The NZR WJ class was a class of one steam locomotive built by Baldwin Locomotive Works for service on New Zealand's private Wellington and Manawatu Railway (WMR). She acquired the WJ classification when the publicly owned New Zealand Railways Department (NZR) purchased the WMR and its locomotive fleet in 1908.

Introduction 
The locomotive entered service in July 1904 with WMR road No. 3 (reused). She was the first WMR locomotive to have piston valves.
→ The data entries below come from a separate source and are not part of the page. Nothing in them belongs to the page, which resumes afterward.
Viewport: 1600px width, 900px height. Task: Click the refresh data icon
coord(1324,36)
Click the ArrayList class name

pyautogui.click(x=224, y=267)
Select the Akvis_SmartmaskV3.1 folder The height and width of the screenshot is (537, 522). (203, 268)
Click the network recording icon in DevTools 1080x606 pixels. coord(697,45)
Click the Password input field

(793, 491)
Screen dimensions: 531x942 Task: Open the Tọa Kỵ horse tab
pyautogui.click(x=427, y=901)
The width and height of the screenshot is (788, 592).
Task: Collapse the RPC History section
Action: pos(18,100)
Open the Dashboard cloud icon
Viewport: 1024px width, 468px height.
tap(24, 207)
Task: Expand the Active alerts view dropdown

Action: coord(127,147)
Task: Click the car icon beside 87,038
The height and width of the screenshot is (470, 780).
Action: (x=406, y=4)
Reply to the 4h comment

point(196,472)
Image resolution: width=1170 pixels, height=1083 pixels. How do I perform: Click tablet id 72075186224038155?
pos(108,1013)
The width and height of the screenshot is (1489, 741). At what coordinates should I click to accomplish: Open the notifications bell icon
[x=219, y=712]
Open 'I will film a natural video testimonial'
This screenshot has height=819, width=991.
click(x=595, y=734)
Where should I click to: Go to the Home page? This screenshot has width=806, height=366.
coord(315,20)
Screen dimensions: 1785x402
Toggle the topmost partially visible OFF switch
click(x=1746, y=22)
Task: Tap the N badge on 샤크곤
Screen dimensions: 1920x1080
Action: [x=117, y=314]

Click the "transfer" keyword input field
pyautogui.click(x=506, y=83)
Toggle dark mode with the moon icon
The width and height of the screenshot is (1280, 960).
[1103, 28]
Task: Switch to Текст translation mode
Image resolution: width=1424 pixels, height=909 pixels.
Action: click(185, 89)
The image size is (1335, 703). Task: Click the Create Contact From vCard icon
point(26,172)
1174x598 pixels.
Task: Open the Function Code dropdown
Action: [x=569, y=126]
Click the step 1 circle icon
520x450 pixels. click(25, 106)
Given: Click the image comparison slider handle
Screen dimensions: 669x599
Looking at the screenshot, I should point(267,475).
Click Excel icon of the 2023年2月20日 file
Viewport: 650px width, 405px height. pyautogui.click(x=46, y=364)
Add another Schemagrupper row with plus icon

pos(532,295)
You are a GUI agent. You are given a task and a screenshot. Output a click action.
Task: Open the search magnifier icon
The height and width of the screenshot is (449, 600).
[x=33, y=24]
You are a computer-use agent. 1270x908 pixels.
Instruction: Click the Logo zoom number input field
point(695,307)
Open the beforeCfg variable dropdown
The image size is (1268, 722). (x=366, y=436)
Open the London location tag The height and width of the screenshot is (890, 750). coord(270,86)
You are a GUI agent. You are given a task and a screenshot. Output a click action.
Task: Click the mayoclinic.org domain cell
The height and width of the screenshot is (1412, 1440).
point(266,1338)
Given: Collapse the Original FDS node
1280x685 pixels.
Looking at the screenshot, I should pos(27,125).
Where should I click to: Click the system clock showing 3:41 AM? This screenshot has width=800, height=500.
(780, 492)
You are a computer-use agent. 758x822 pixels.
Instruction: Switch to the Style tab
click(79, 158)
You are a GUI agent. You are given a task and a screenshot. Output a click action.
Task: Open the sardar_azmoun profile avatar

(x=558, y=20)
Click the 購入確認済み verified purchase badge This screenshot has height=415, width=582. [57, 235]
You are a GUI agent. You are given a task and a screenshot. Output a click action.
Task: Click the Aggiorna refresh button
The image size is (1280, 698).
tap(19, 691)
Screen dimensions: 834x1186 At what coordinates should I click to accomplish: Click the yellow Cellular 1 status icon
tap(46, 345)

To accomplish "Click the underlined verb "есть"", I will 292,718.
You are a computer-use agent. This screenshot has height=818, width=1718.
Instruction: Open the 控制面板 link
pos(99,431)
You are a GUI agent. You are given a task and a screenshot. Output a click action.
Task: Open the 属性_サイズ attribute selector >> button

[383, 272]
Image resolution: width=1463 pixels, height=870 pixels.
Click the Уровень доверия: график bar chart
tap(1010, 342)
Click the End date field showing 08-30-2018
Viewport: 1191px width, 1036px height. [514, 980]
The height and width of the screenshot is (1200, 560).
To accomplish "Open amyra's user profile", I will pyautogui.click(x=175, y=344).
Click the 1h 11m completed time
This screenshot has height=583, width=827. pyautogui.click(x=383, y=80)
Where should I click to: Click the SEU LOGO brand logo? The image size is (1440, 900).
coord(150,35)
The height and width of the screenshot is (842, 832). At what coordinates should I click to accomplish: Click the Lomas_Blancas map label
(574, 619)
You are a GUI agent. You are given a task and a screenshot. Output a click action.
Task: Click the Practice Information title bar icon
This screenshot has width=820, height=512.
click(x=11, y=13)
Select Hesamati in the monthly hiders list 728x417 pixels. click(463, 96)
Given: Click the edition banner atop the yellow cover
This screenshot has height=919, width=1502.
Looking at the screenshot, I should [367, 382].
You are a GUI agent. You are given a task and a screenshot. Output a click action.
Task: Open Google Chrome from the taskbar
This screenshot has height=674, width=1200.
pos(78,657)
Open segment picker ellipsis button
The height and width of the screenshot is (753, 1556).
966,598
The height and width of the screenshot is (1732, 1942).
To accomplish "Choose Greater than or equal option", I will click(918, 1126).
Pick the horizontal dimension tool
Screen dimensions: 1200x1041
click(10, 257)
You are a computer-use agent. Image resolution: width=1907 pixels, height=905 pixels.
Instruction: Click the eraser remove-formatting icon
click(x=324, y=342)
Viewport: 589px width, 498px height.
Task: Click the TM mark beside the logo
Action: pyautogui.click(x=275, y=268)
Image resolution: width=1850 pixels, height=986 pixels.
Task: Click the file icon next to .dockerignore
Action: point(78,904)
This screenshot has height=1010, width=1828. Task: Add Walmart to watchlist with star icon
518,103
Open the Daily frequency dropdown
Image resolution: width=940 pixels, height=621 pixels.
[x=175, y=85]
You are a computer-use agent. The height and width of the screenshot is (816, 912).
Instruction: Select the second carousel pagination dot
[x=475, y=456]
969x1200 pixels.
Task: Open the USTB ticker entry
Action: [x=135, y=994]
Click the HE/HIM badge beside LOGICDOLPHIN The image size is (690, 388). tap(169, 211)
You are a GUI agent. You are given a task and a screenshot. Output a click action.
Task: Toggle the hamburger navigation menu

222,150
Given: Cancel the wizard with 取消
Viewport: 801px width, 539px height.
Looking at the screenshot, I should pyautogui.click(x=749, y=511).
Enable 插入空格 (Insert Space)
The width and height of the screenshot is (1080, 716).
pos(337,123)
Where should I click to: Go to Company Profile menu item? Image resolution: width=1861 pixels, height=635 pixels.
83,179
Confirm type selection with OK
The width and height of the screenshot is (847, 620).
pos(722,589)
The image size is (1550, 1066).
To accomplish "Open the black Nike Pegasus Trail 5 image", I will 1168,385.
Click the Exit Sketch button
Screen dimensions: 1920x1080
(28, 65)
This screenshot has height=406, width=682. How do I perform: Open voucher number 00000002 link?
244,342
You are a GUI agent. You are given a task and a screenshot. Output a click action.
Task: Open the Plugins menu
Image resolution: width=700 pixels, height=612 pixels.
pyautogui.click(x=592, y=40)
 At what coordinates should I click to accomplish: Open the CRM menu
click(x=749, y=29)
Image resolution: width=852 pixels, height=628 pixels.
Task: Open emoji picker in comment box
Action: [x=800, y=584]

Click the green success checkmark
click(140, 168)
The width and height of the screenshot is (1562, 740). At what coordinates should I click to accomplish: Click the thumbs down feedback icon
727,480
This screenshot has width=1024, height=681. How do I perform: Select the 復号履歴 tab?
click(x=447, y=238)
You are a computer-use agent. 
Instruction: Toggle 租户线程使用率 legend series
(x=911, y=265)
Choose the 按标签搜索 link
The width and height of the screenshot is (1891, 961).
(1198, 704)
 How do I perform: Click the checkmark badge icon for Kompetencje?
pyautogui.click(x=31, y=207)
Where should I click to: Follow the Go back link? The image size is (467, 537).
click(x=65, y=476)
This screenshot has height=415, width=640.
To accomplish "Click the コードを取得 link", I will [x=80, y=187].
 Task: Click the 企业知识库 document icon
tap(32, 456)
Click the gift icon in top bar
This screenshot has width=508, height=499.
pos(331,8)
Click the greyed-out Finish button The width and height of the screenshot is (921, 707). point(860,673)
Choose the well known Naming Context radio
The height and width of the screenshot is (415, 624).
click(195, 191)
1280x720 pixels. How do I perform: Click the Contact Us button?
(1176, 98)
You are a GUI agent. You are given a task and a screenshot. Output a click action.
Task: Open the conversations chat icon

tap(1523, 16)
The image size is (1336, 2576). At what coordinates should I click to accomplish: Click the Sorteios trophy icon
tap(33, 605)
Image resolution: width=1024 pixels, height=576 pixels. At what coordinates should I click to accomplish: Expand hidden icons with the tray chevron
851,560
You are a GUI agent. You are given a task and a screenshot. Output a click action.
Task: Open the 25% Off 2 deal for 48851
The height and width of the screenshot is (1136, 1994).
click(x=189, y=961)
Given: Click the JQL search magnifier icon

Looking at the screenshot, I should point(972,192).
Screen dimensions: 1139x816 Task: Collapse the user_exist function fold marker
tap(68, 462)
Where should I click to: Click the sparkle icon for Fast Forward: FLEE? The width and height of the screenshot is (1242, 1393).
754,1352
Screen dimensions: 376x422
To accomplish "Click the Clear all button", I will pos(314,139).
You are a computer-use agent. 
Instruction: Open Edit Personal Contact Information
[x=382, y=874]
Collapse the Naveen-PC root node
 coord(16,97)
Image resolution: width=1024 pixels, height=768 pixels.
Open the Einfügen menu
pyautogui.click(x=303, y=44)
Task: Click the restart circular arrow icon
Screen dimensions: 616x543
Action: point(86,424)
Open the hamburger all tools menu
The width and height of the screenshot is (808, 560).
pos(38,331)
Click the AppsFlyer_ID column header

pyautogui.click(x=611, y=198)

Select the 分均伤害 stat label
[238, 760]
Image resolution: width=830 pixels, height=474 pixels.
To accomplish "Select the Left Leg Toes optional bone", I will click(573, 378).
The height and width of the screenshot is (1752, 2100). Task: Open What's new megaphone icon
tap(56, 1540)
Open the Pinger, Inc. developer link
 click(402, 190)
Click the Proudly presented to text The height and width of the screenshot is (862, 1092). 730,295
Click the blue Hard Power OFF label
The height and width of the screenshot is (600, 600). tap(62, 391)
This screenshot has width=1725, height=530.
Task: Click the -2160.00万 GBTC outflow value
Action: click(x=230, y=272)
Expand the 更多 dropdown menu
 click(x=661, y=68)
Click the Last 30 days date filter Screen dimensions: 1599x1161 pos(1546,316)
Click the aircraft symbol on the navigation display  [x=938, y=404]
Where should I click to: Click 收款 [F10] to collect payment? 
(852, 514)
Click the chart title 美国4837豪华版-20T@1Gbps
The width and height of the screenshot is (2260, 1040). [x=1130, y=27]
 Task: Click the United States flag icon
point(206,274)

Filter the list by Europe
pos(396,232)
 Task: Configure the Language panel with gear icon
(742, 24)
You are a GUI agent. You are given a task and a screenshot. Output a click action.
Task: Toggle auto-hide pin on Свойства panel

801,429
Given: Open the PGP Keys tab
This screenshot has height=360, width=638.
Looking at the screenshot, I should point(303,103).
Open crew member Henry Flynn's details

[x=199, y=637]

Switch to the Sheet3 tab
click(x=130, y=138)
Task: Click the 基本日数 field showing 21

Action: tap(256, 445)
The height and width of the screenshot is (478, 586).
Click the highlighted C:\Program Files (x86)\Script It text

A massive 2-8-4T tank engine, known as Jumbo, she was based at Wellington for all her life. She was acquired for banking duty out of Wellington up the Ngaio bank to Johnsonville, which had long grades of 1 in 40 up to Crofton (Ngaio) and Khandallah and tunnels No 1 to 5.

She had worked 67,907 miles by 29 February 1908. Drivers and firemen alike, it has been written, hated Jumbo, but all agreed that for sheer brute strength this engine took a lot of beating. Like all Baldwin locomotives, the locomotive had cast frames of the bar type. In this case, they gave considerable trouble, for they persistently broke immediately behind the smokebox saddle.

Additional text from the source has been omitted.